Some notes on the process
Dealing with Windows NTFS files
The filer can store files with either Unix or Windows NTFS access-control attributes. We do not need and want to touch files with Windows NTFS attributes for several reasons:
- Executing a chown/chgrp on a Windows NTFS file will turn it into a Unix file, and potentially destroy access-control list information as a result.
- There is no need to chown/chgrp a Windows NTFS file, because such files have Windows SIDs instead of UIDs
The trick is to first change the UID and GID of a user in the Unix LDAP tables, and then wait until that change has propagated through to the NetApp name server database cache.
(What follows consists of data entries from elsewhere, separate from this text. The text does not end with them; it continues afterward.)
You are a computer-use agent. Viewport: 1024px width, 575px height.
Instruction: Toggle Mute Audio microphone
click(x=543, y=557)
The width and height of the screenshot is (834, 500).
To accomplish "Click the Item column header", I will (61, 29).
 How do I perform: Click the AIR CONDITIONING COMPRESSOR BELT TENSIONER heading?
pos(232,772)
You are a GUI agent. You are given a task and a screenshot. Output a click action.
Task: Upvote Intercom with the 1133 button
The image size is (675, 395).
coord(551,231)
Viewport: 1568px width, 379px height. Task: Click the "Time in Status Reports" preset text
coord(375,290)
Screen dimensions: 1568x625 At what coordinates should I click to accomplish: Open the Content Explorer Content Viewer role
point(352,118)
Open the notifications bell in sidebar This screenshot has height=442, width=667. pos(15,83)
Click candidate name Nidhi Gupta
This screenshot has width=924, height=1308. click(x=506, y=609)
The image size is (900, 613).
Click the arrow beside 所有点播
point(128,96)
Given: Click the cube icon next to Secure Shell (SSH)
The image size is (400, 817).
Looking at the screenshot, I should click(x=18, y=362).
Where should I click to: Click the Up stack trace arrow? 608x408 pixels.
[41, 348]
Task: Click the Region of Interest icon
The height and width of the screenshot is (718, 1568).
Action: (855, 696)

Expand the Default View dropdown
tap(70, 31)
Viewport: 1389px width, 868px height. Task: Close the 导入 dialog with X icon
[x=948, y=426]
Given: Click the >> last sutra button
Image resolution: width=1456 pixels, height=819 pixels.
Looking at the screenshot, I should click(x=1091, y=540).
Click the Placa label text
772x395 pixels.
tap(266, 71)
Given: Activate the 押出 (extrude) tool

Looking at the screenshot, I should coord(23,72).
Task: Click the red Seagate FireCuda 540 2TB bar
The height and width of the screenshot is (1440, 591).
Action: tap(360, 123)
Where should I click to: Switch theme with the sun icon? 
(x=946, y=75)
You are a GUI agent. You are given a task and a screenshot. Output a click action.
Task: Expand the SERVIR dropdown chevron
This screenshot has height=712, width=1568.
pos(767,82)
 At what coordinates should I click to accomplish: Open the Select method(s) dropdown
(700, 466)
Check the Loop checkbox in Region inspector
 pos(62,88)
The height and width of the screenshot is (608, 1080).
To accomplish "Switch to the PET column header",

When a Unix user queries an NTFS file with stat(), the NetApp will first translate the SID of the file via an Active Directory LDAP lookup into a user name (CRSID). It will then translate that CRSID via a Unix LDAP lookup into the UID that stat() shows.
Once the UID and GID change in the Unix LDAP server has reached the NetApp name server database cache, all Windows NTFS files will show already the new (emulated) UID/GID via NFSv3, and therefore be ignored by the subsequent ugid-find and chown/chgrp invocations. This way, only Unix files are affected by the migration.
NFS version
It is very important that the commands
- ugid-scan
- ugid-find
- chown
- chgrp
are only executed on NFSv3 clients. This is because they are dealing here with UID/GID numbers that are no longer listed in LDAP, and the NFSv4 server will map all of these to nobody/nogroup. NFSv4 does not communicate numeric UID or GID values, instead it uses LDAP to translate these into “CRSID@cl.cam.ac.uk” strings on the wire. This would be counterproductive here.
Kerberos/AD identity
During the migration process, the Active Directory Kerberos identity (principal name, SID, etc.) remains unaffected. We are only changing the LDAP UID/GID. Therefore we are not creating a new user identity and deleting an old one in the Active Directory. This way, there will be hardly any disruption to Windows users, and all Kerberos and Active Directory metadata associated with the user remains intact.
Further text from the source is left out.